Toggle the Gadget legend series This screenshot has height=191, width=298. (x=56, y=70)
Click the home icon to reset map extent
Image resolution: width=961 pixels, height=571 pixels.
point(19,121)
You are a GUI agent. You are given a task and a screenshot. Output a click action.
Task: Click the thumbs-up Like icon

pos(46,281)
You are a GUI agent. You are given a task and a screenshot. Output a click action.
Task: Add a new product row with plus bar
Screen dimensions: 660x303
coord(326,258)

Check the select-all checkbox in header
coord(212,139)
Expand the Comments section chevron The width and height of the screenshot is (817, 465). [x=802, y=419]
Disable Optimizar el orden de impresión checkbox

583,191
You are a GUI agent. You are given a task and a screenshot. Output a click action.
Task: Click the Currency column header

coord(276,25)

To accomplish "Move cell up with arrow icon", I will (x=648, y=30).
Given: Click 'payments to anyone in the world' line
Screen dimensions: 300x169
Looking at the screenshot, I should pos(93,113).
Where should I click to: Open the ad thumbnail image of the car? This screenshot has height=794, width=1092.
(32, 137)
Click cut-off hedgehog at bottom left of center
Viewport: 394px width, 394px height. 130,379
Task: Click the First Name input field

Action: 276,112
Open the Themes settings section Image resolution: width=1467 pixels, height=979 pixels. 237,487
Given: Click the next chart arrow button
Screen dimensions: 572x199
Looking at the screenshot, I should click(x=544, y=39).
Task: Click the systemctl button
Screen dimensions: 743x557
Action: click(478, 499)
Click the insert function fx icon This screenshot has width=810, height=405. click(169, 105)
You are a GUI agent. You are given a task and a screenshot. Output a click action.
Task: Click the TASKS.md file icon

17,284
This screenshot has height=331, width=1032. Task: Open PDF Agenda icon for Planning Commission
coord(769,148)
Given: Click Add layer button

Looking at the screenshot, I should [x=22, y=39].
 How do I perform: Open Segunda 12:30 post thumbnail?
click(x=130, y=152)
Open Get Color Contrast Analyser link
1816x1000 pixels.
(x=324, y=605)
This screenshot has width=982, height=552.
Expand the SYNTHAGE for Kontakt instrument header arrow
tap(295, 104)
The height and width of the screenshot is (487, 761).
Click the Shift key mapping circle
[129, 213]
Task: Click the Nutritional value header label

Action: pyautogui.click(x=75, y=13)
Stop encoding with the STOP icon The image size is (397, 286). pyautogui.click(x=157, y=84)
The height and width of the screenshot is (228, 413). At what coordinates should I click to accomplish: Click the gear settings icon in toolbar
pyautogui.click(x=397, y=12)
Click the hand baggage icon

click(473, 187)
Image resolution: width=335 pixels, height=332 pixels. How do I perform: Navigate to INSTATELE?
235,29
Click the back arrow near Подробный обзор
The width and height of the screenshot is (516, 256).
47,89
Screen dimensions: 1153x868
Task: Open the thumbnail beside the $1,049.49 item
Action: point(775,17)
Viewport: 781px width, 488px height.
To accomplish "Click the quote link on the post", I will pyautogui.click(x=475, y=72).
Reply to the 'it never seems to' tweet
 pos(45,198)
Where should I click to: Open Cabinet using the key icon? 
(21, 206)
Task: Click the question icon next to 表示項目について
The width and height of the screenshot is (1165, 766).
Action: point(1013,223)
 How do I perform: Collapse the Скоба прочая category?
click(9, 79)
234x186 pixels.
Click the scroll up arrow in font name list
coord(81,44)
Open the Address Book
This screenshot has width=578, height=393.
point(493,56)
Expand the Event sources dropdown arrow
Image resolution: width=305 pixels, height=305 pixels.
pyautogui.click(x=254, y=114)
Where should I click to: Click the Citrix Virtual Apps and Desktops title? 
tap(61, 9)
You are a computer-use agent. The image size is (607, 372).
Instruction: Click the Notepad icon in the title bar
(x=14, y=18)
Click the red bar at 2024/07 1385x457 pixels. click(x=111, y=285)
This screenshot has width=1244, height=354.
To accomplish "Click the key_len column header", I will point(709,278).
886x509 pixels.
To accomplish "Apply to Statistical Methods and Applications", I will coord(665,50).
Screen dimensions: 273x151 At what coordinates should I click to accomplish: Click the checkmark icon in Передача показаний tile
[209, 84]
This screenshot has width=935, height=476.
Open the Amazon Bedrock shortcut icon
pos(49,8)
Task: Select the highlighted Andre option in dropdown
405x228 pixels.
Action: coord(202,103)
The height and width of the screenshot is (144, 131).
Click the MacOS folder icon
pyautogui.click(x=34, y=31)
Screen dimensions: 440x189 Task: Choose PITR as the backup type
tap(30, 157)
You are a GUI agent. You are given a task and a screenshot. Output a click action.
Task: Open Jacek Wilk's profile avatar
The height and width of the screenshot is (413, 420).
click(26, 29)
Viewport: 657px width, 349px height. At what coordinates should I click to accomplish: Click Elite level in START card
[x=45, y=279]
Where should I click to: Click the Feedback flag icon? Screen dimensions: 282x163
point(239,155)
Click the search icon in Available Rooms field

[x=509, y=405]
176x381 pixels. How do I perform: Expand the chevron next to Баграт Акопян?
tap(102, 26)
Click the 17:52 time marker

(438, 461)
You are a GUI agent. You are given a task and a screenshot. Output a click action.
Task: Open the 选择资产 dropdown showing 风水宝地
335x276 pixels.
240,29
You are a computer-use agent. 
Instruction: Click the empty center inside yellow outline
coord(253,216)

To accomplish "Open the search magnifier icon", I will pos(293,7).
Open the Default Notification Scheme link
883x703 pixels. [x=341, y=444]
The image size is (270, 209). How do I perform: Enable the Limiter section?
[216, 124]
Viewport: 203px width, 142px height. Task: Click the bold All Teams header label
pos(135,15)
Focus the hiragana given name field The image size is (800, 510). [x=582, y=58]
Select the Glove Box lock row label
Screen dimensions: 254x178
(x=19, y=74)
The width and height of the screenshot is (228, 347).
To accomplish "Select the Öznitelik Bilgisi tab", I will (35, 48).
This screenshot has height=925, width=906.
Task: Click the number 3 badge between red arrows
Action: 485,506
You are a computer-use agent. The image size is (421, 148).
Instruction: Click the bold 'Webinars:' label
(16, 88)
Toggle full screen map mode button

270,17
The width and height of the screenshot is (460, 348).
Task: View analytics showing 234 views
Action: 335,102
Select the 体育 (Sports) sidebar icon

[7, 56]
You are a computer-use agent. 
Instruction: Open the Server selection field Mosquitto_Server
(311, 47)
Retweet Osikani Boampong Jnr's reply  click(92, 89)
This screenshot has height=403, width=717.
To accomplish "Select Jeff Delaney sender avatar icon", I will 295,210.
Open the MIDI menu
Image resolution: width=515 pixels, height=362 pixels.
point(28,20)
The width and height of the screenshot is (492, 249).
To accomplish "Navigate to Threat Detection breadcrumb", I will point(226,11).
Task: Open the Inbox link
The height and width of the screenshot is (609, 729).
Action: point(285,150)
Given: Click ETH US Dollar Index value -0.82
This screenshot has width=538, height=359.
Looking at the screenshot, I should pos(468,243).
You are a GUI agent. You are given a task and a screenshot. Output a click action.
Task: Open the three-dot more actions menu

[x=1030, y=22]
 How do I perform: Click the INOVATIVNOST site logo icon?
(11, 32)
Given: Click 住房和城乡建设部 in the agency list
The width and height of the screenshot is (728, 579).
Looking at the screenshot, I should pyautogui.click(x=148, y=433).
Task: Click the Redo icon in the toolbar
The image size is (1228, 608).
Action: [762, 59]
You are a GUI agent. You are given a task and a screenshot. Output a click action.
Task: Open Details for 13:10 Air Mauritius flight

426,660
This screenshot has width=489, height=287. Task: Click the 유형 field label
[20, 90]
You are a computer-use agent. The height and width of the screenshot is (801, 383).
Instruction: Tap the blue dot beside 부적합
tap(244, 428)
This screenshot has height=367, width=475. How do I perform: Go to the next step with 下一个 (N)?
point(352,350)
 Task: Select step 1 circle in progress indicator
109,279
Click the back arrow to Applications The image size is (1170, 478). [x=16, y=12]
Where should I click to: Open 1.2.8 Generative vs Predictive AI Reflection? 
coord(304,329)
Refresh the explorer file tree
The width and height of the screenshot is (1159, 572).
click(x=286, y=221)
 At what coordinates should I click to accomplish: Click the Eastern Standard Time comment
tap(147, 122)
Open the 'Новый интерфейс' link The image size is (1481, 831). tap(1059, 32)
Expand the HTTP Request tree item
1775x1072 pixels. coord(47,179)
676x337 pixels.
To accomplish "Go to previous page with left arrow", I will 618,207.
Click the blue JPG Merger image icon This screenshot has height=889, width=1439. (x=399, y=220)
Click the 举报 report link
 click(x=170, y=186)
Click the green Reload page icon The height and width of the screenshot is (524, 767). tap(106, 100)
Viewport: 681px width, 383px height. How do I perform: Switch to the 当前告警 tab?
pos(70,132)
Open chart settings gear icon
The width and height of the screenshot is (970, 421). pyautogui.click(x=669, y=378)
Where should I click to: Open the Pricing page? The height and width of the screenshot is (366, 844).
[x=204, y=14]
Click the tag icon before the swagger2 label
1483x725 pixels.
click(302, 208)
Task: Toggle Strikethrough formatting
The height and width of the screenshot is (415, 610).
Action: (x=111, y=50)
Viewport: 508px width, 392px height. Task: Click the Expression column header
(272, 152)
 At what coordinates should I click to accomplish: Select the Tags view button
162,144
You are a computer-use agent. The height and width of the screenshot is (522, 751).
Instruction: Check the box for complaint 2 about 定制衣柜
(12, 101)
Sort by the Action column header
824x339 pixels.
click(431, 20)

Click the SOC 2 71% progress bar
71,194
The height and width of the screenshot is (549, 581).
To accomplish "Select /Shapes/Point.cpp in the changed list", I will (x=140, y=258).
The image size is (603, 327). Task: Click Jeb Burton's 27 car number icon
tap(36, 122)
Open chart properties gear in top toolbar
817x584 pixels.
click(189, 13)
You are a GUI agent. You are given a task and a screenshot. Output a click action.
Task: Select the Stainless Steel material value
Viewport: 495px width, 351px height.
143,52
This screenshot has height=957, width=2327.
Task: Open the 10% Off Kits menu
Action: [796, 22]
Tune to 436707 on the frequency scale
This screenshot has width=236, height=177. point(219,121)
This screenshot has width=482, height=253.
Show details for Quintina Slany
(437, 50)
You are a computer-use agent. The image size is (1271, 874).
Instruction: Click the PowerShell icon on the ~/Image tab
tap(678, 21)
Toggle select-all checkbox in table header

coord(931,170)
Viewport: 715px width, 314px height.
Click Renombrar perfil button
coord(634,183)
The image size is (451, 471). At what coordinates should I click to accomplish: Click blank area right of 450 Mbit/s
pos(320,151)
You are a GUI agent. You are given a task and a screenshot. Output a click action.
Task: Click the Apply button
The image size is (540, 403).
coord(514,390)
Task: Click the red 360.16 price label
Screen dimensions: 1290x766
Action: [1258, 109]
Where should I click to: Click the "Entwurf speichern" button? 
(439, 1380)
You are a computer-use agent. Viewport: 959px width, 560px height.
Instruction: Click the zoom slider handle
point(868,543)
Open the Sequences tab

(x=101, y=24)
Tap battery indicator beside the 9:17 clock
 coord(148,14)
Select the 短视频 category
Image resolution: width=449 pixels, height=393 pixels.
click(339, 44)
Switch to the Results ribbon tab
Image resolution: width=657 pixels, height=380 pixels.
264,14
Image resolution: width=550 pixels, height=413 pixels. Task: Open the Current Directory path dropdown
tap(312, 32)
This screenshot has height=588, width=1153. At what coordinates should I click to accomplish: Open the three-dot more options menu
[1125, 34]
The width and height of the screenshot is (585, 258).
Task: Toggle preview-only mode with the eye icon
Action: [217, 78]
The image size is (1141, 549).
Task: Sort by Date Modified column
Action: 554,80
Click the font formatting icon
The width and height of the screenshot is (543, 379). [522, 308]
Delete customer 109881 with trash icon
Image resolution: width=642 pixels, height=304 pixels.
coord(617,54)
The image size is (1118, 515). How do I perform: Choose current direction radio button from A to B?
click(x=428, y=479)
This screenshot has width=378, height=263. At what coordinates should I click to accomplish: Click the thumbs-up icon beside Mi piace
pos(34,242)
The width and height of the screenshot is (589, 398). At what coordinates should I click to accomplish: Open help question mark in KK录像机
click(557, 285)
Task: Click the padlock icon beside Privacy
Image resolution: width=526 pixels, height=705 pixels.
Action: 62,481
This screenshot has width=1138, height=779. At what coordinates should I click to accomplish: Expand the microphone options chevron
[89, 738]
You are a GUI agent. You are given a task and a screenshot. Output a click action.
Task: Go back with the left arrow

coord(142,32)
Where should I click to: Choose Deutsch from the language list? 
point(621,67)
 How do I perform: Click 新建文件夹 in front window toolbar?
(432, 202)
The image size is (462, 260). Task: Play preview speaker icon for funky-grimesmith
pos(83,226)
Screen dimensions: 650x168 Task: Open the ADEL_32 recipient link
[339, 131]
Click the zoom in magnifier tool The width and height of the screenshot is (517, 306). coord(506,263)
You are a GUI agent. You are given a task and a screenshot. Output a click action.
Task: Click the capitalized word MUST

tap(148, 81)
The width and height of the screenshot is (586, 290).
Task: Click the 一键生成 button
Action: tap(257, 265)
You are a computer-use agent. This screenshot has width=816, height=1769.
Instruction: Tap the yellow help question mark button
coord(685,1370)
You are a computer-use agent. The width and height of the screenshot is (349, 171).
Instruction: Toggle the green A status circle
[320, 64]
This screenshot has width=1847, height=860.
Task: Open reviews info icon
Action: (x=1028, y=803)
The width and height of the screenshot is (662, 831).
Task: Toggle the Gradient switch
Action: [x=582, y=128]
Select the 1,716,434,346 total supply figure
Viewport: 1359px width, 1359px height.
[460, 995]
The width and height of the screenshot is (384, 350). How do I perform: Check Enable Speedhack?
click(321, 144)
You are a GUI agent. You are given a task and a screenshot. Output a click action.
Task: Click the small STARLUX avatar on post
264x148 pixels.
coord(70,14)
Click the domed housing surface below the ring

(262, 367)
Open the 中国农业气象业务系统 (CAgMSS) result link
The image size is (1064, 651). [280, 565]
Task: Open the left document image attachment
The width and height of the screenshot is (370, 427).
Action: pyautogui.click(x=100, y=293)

* PROMPT: Display every line of the listing that contains the string "magnifier".

* TASK RESULT:
To accomplish "Open the search magnifier icon", I will pos(293,7).
Click the zoom in magnifier tool The width and height of the screenshot is (517, 306). coord(506,263)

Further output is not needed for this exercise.